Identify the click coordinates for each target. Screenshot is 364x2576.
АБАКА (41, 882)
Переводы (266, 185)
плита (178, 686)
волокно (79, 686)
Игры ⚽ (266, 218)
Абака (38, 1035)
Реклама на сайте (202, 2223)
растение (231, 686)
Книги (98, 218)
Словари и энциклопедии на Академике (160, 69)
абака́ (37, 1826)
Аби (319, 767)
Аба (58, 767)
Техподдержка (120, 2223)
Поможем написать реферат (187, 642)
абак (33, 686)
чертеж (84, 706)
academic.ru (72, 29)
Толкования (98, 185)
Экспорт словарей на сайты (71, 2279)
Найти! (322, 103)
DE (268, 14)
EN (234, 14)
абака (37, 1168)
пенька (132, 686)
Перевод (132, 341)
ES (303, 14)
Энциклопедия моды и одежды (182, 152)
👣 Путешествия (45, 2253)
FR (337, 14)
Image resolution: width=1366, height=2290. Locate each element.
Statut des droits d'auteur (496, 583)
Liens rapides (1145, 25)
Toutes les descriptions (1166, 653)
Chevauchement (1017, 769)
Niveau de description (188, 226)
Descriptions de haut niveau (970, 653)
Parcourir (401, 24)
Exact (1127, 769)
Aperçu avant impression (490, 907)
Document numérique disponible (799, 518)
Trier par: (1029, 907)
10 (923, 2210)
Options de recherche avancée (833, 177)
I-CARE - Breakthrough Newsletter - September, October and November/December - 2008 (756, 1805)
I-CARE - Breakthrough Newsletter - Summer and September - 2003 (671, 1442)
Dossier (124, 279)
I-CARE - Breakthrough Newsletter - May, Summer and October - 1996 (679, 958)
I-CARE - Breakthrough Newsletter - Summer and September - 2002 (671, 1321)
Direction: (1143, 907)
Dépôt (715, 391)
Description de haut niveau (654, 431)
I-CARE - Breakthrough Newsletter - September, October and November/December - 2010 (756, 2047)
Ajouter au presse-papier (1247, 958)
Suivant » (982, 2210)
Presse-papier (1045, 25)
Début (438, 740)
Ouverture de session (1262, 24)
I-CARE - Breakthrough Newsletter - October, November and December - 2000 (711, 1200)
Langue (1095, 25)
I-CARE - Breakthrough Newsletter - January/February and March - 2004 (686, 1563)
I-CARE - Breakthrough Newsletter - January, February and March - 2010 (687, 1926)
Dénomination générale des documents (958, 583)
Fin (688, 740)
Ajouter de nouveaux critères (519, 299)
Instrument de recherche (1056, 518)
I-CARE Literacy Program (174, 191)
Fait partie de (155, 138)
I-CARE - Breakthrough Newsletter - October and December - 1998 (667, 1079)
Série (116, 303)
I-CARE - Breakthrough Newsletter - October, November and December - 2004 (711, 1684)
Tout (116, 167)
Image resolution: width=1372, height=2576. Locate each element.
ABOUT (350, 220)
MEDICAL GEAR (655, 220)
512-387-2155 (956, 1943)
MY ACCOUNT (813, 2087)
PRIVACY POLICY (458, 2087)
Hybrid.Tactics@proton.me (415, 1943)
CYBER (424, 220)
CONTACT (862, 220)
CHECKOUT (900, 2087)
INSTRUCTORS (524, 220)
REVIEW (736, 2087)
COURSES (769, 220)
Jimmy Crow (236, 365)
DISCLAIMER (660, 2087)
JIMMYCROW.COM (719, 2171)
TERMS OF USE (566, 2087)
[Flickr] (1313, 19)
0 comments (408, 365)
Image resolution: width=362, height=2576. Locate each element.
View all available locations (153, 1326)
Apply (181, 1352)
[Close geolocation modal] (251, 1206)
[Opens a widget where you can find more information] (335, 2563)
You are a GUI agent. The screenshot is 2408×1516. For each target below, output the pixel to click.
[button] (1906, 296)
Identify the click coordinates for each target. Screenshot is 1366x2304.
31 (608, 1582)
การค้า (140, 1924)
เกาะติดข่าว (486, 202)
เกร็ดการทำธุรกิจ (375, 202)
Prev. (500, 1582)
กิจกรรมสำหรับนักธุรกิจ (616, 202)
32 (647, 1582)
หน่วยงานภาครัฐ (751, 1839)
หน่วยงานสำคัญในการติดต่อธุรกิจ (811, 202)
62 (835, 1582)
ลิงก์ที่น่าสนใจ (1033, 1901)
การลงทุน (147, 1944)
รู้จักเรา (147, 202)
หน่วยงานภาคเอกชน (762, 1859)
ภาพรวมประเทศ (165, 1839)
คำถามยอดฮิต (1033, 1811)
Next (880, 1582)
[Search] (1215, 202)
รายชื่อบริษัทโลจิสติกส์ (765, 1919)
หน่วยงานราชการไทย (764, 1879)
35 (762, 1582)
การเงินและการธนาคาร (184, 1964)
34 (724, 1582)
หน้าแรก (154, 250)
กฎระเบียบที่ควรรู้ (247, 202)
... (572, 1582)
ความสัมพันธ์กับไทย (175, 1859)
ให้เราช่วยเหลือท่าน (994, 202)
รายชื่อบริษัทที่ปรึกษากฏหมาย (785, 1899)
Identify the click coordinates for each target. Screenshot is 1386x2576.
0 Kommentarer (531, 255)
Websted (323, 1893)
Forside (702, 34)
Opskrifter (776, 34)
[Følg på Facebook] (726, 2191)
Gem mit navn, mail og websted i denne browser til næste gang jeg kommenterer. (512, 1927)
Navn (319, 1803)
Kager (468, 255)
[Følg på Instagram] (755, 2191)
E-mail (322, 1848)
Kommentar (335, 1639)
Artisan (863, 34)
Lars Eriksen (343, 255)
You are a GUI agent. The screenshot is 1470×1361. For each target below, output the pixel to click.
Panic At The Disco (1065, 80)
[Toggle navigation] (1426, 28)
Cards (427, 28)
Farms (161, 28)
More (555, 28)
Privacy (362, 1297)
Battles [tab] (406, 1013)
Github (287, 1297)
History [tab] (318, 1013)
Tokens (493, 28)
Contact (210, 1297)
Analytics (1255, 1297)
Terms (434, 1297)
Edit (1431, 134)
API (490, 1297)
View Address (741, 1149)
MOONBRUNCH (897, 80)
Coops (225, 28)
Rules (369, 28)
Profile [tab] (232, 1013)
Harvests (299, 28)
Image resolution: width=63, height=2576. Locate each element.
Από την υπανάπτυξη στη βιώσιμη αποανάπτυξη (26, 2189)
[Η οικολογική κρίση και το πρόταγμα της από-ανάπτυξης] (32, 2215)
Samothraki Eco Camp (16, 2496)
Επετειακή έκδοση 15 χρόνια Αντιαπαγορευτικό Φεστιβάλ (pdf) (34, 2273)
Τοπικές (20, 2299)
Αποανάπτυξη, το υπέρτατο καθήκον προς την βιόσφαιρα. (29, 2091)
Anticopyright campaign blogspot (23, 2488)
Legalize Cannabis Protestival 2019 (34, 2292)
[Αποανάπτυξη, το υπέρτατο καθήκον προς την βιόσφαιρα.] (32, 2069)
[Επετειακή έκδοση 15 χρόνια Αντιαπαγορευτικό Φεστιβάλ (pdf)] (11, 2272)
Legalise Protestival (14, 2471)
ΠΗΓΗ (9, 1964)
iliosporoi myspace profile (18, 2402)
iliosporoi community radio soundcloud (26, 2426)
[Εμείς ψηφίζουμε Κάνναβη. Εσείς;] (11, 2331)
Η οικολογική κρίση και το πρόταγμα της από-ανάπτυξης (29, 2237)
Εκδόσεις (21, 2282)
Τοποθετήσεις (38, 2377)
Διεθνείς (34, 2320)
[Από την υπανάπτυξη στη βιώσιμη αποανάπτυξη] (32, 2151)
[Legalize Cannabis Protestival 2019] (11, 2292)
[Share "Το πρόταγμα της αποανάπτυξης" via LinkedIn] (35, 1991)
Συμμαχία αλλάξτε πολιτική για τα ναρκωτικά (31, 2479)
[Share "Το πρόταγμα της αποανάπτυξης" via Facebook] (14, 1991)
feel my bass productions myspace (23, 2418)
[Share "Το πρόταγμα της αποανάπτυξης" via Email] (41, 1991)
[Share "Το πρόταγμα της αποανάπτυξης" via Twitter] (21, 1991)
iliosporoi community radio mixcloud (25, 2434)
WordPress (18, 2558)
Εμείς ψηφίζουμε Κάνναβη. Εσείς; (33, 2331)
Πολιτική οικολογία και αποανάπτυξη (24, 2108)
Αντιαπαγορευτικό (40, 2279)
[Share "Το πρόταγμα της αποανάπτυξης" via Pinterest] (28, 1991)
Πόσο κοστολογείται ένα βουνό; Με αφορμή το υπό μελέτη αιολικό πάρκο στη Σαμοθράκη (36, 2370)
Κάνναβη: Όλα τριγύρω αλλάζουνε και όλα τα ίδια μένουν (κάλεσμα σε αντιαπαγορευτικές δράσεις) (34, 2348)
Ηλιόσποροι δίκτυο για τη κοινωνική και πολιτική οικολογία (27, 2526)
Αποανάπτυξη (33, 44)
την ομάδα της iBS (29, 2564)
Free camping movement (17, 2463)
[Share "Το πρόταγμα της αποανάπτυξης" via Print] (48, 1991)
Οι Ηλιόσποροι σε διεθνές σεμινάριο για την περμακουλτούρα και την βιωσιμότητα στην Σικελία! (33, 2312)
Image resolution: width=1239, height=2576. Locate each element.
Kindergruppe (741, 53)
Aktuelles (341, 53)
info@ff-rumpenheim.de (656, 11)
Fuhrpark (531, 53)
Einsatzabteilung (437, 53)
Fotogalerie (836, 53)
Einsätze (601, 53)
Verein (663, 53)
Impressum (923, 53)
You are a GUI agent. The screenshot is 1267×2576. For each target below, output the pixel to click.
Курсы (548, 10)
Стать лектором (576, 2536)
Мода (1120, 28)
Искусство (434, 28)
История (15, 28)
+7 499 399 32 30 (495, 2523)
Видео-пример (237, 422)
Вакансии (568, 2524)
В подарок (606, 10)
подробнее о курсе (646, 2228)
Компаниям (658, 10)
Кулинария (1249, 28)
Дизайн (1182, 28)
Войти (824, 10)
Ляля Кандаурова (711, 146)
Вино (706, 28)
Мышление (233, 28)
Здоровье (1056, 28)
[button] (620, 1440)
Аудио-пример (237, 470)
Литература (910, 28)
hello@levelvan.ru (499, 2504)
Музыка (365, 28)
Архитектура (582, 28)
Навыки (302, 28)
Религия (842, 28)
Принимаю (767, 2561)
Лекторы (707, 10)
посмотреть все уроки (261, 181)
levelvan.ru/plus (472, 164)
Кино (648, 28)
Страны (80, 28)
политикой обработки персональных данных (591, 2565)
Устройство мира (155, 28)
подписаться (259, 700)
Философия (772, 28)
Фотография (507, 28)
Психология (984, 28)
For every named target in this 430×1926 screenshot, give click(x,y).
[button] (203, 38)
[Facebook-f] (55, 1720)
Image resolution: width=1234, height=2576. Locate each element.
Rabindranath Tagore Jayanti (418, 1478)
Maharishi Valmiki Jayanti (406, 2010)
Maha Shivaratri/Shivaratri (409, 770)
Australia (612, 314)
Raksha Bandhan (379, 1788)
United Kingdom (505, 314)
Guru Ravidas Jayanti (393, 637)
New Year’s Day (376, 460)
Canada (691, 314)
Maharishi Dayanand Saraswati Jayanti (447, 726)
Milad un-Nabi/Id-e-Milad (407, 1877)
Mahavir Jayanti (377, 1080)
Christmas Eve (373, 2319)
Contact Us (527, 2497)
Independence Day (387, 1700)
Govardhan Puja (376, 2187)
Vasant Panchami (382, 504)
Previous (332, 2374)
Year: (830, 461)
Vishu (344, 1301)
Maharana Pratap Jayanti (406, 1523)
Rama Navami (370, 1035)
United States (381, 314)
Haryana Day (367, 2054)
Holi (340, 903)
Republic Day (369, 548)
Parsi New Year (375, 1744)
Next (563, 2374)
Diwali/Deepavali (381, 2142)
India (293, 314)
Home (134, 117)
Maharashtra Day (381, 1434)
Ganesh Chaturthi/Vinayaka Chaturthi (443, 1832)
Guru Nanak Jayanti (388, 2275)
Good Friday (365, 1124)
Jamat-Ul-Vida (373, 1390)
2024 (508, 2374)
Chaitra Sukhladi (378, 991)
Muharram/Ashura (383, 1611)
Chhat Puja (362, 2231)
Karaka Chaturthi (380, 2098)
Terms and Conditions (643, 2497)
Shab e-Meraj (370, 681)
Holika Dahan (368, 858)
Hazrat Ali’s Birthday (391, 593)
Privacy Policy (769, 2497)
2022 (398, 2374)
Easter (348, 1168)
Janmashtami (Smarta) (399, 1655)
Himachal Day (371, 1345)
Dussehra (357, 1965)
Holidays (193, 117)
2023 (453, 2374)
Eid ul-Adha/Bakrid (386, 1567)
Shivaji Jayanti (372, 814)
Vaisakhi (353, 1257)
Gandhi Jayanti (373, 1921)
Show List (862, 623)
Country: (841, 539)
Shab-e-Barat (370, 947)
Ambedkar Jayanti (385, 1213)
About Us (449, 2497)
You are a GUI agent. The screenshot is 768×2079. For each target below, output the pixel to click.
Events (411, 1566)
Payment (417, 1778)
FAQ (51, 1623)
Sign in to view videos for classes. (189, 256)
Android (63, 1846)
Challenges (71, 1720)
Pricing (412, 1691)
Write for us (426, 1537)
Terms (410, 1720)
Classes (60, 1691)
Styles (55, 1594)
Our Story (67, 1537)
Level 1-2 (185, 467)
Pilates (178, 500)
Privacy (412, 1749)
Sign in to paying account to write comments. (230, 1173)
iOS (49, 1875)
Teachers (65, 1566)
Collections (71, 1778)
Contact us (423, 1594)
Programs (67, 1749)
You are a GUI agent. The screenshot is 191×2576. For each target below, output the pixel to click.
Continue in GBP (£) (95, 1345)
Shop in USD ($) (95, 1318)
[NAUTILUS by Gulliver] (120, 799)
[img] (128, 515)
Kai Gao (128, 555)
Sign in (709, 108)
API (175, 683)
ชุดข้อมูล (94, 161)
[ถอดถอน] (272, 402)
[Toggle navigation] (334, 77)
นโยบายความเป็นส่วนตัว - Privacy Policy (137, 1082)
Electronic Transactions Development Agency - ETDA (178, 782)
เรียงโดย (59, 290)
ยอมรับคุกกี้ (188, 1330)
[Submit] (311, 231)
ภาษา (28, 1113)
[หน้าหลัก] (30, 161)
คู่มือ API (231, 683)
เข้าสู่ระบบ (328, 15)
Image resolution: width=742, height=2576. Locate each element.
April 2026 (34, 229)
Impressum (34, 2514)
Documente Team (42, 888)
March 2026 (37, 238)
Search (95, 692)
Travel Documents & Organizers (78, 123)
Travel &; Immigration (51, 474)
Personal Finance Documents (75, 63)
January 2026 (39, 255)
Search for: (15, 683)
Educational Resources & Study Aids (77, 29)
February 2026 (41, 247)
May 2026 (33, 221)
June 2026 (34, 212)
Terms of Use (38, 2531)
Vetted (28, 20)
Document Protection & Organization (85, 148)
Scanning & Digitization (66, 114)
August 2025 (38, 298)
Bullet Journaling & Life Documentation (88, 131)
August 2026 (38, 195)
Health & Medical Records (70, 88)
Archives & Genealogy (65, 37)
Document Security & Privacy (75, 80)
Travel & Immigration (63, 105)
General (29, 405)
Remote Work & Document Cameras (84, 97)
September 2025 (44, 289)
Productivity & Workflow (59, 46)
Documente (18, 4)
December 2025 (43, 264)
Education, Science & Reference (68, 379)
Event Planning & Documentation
------------
INSTRUCTIONS TO FOLLOW =
Output exactly one stretch of the listing: from the line containing "Стать лектором (576, 2536)" through the line containing "Музыка (365, 28)", both end lines included.

ANSWER BOX =
Стать лектором (576, 2536)
Мода (1120, 28)
Искусство (434, 28)
История (15, 28)
+7 499 399 32 30 (495, 2523)
Видео-пример (237, 422)
Вакансии (568, 2524)
В подарок (606, 10)
подробнее о курсе (646, 2228)
Компаниям (658, 10)
Кулинария (1249, 28)
Дизайн (1182, 28)
Войти (824, 10)
Ляля Кандаурова (711, 146)
Вино (706, 28)
Мышление (233, 28)
Здоровье (1056, 28)
[button] (620, 1440)
Аудио-пример (237, 470)
Литература (910, 28)
hello@levelvan.ru (499, 2504)
Музыка (365, 28)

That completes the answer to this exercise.